(Beginning of Page extract)
I find myself writing in memory, reliving and sharing, having discovered a method effective in focusing myself on anything other than my condition. I'd label it escapism except that there is no escaping reality as my symptoms continue to manifest themselves. I need to be careful when making travel plans, mindful of the increasing difficulties ahead. As an example, sleeping conditions may pose a problem. I now sleep in a hospital bed replete with elevation controls and tubular side rails. Contorting the mattress properly helps combat my self labeled "mobility terror", (a term my physical therapist found amusing) while the side rails provide security and leverage when attempting to roll onto my side. Currently, my favorite sleeping position is on my right, one arm wrapped around the tubing, the other against my pillow, fingers forced straight by the weight of my head. My face presses against the rail, not unlike a prisoner peering from his jail cell, though unlike him, I feel security within my confines. After a while, my shoulder and hip wake me, forcing a rotation to my back, a couple full body convulsions where I find myself measuring the severity, trying to control the tension enough to prevent blowing out a calf, hamstring or thigh. Finally I contort myself back into my comfort zone and fall asleep for another spell. Wash, rinse, repeat. All night long. If you're wondering where Amy is, she sleeps on a cot with an inflatable mattress next to me. She sleeps with me but not with me. The only spooning I get is when she feeds me yogurt in bed.
(End of Page extract)
(Beginning of Data block)
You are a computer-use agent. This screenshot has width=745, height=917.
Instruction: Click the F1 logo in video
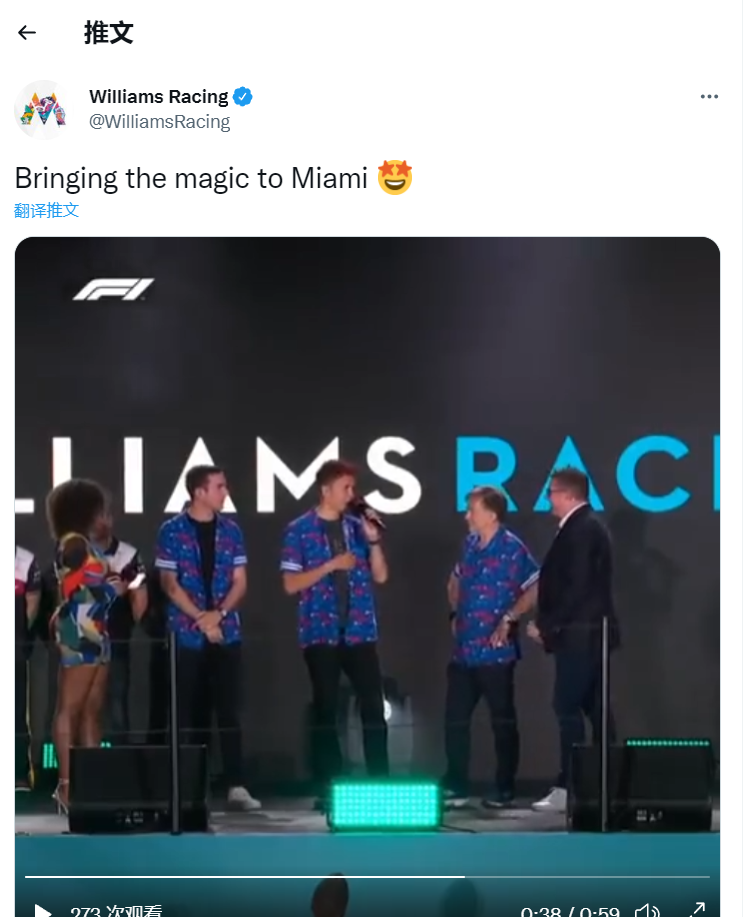[113, 289]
(End of Data block)
## Required action 1
In the passage on sleeping in a hospital bed, which body parts does the writer try to avoid blowing out during the convulsions?
## Required action 2
According to the passage on sleeping in a hospital bed, where does Amy sleep?
## Required action 3
Carry on the passage on sleeping in a hospital bed, picking up after its final sentence.
The listing above is separate material, unrelated to the passage on sleeping in a hospital bed.

## Output 1
Calf, hamstring, thigh

## Output 2
On a cot with an inflatable mattress next to the writer.

## Output 3
When I wake up in the morning, my left hand has slipped from under my head and is clawed shut, my arm bent and pressing on my chest. My right has begun a similar process. If I open my right hand and use it to force open my left, hen my fingers are straightened, a semblance of relief comes over me. I can't explain it, but my occupational therapist was familiar with the reaction and suggested a splint to keep my fingers straight. I will be wearing one soon.
None of this nonsense is overly painful for me physically but the emotional toll is exhausting. Losing the ability to walk is bad enough, all this other shit makes my condition nearly intolerable. I used to fear seeing someone I knew as my disabilities became more obvious. I thought I'd feel less embarrassed around strangers. I was wrong.
we who know YOU will NEVER feel embarrassed! as far as strangers,that is exactly what they are STRANGERS!